Prompt =>
Pictures stay out of the copy; output exactly the lines from the one containing "Instruction: Open the" through the end of the material.
***
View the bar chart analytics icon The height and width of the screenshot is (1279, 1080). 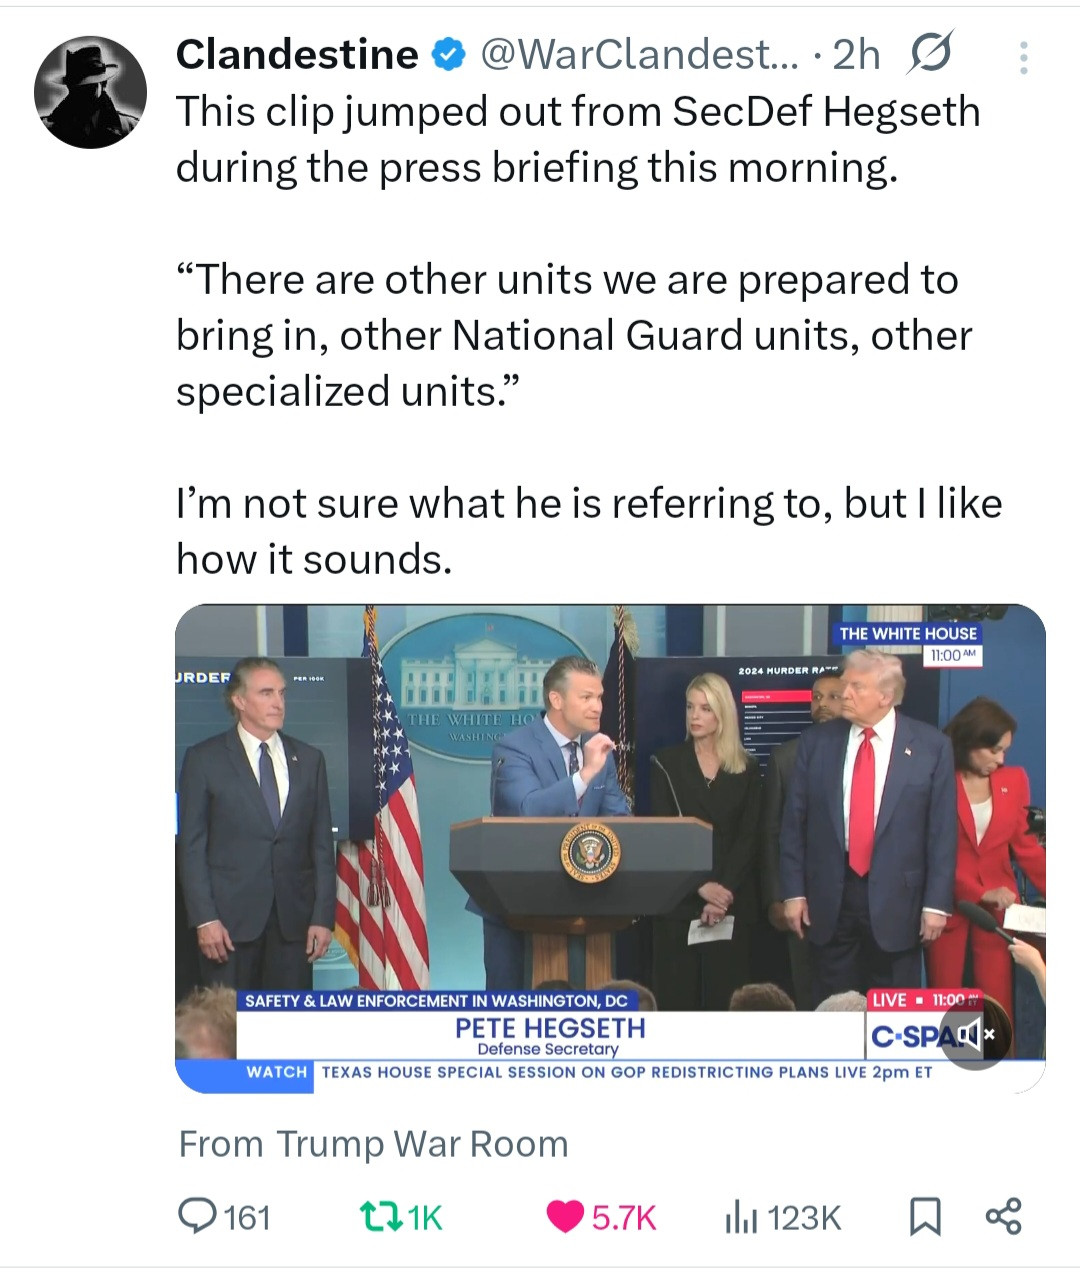tap(742, 1217)
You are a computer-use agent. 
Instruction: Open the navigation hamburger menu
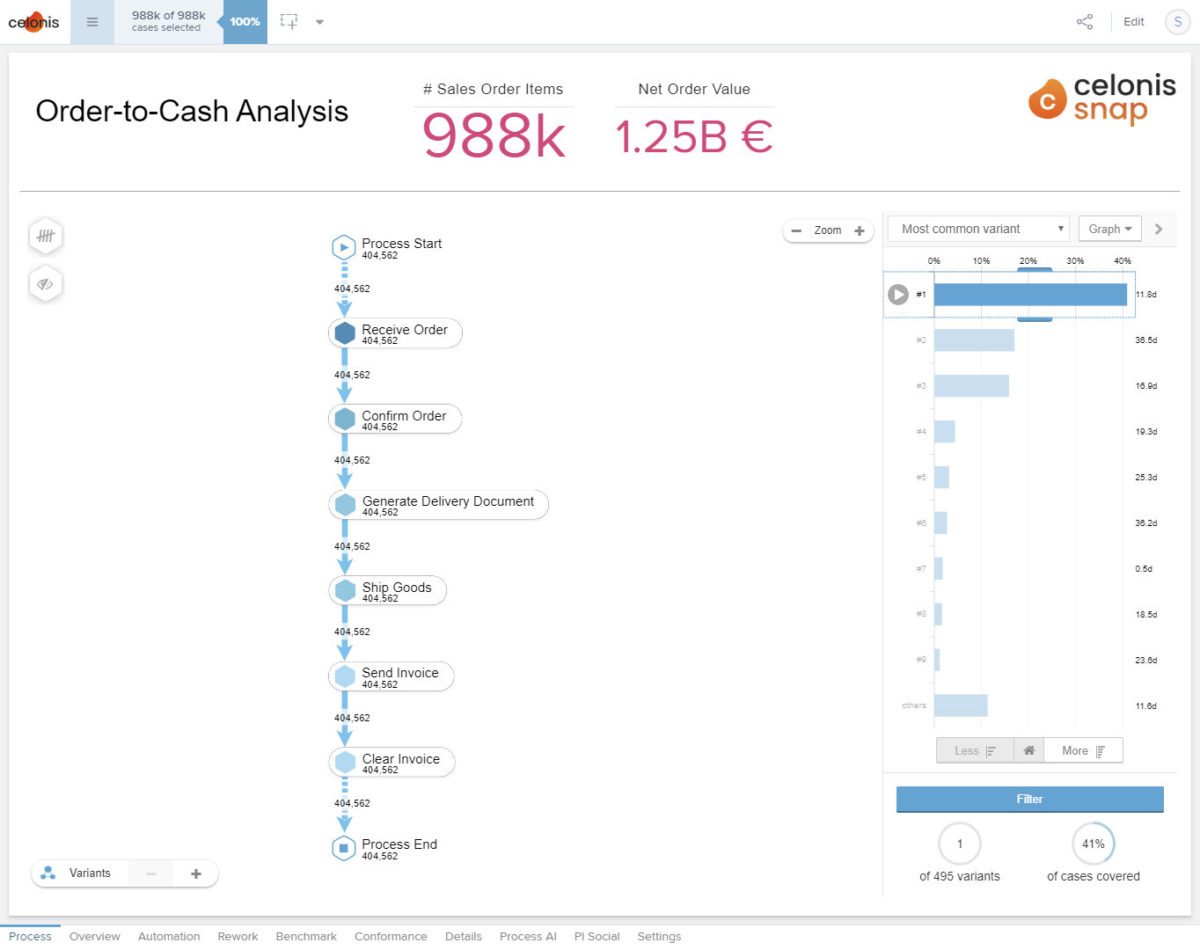[93, 21]
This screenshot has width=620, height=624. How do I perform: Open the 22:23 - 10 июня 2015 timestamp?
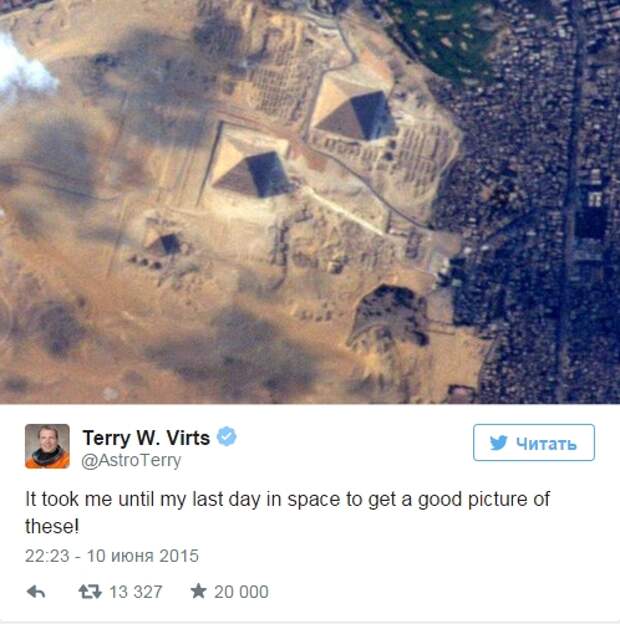(x=112, y=556)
***
Answer to this task =>
Instruction: Open the navigation hamburger menu
[93, 21]
This screenshot has width=620, height=624. How do I perform: Open the 22:23 - 10 июня 2015 timestamp?
(x=112, y=556)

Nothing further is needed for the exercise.